Pourtant anodin, ce qui relevait — et encore — du fait divers est devenu immédiatement l'objet d'un tollé sur Twitter.

Un témoin oculaire (c'est ainsi qu'il s'est décrit) s'était mis en frais pour relater une version très différente de celle décrite par le député de Rosemont, et qui lui est nettement défavorable. Au moment même où M. Marissal survolait les États-Unis en route vers Montréal et fort probablement à son insu, il était dépeint comme une méprisante prima donna qui croit que tout lui est dû.

La suite? Au moins deux jours de tweets les plus désobligeants les uns que les autres au sujet de M. Marissal. Un lynchage sur Twitter, en quelque sorte. Or, la version des faits du député, qui avait précédé cette tempête sur Twitter, n'avait rien à voir avec les allégations dudit témoin oculaire... et qui, pour une raison ou pour une autre, a disparu dans la nature depuis, du moins aux dernières nouvelles.

Le second exemple est encore plus récent. Il y a quelques jours on apprenait le décès dans des circonstances tragiques de la mère de M. Gilles Duceppe. Or, dans un bref segment diffusé le soir même aux nouvelles télévisées, le premier ministre Justin Trudeau disait «Je viens d'apprendre... mes sympathies». Il n'en fallait pas plus pour que le manège redémarre: un commentateur sportif déclarait peu après sur Twitter que M. Trudeau n'a aucune classe, parce qu'il n'avait consacré que cinq secondes à exprimer ses sympathies.

La suite était prévisible: une pluie d'insultes sur Twitter à l'endroit de M. Trudeau. Manifestement, plusieurs ont accepté le jugement du chroniqueur comme allant de soi. Pourtant, les gens à qui on place un micro sous le nez n'ont aucune idée de quel extrait de leurs propos sera diffusé dans les médias. Le chroniqueur en question sait sûrement cela. De plus, comme l'extrait ci-dessus en témoigne, M. Trudeau venait à peine d'apprendre le décès de la dame en question et n'en connaissait vraisemblablement pas les tragiques circonstances. Le chroniqueur n'aurait-il pas pu penser à cela avant de se prononcer?

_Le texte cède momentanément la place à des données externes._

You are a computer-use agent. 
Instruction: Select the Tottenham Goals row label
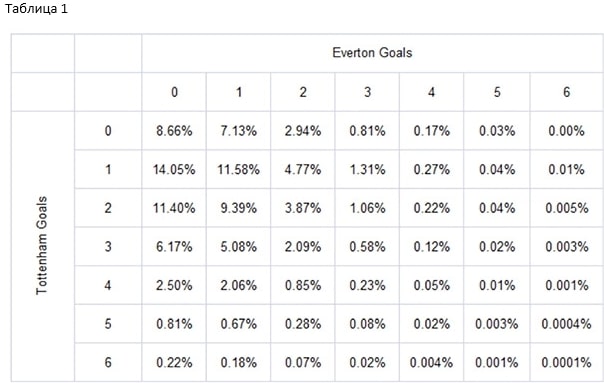[x=42, y=246]
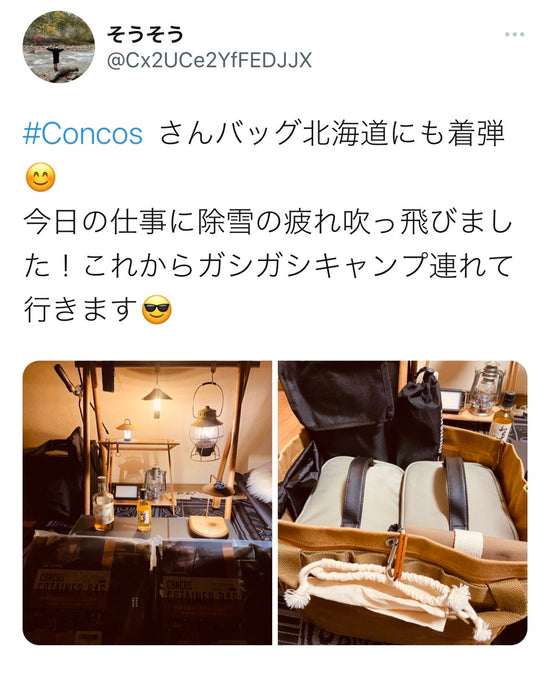Click the gray cushion bags in the right photo
The width and height of the screenshot is (550, 680).
[x=408, y=494]
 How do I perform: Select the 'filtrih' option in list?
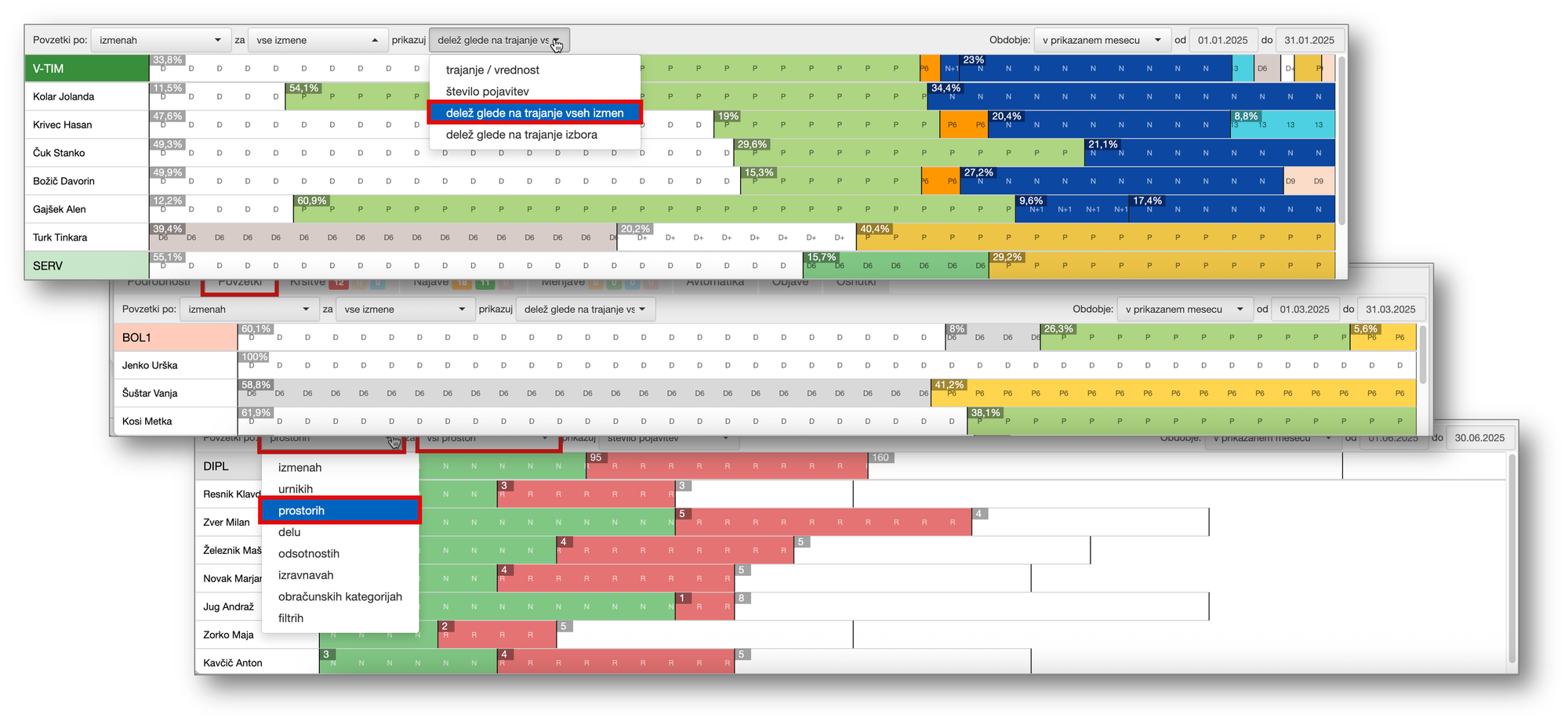click(290, 618)
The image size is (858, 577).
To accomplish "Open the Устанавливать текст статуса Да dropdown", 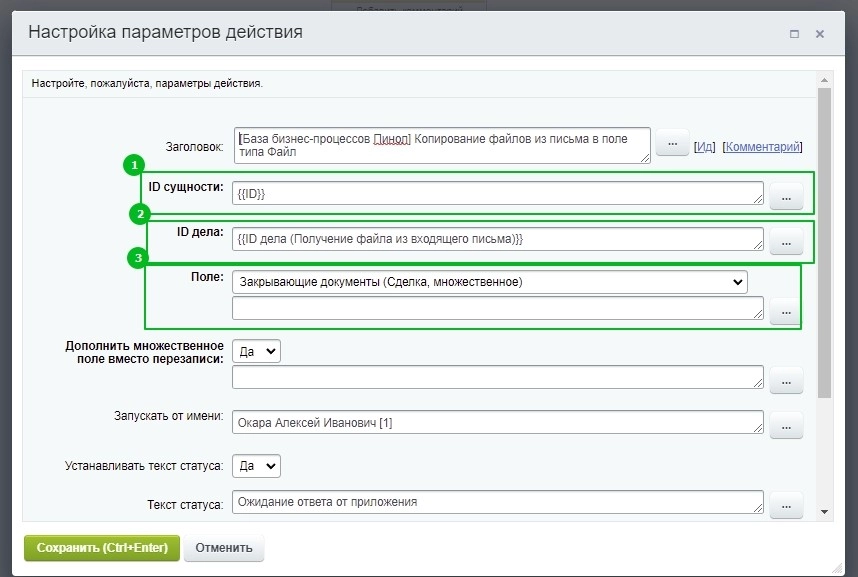I will 257,466.
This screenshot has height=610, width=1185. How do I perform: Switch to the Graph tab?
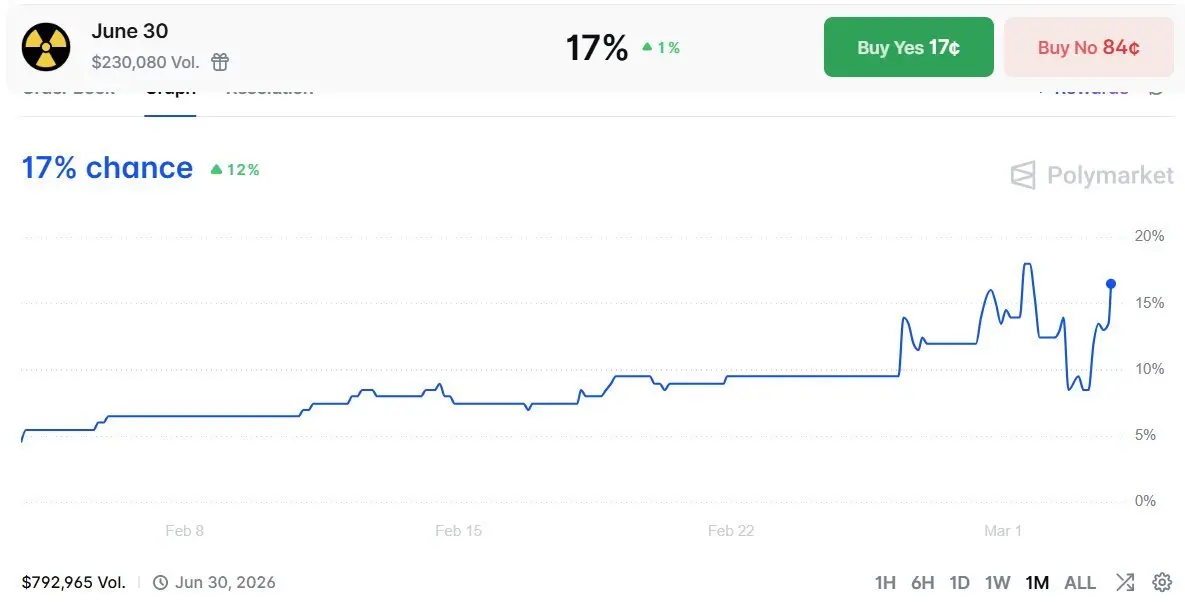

Mon propos ne vise pas à défendre M. Marissal ou M. Trudeau. Ce qui m'importe est plutôt d'émettre quelques souhaits en matière d'usage des médias sociaux inspirés par les exemples ci-dessus.

D'une part, avant de se prononcer sur des personnes on s'assure, selon les cas, de connaître les circonstances et de rapporter les faits de manière appropriée. D'autre part, avant de disséminer de tels énoncés en commentant ou retweetant, on s'assure qu'ils décrivent effectivement la réalité. Enfin, en faisant cela on évite le syndrome de Lucky Luke ainsi que son symptôme principal: la propension à se prononcer à tort et à travers parce que trop rapidement au sujet d'individus. Surtout ceux que l'on n'aime pas.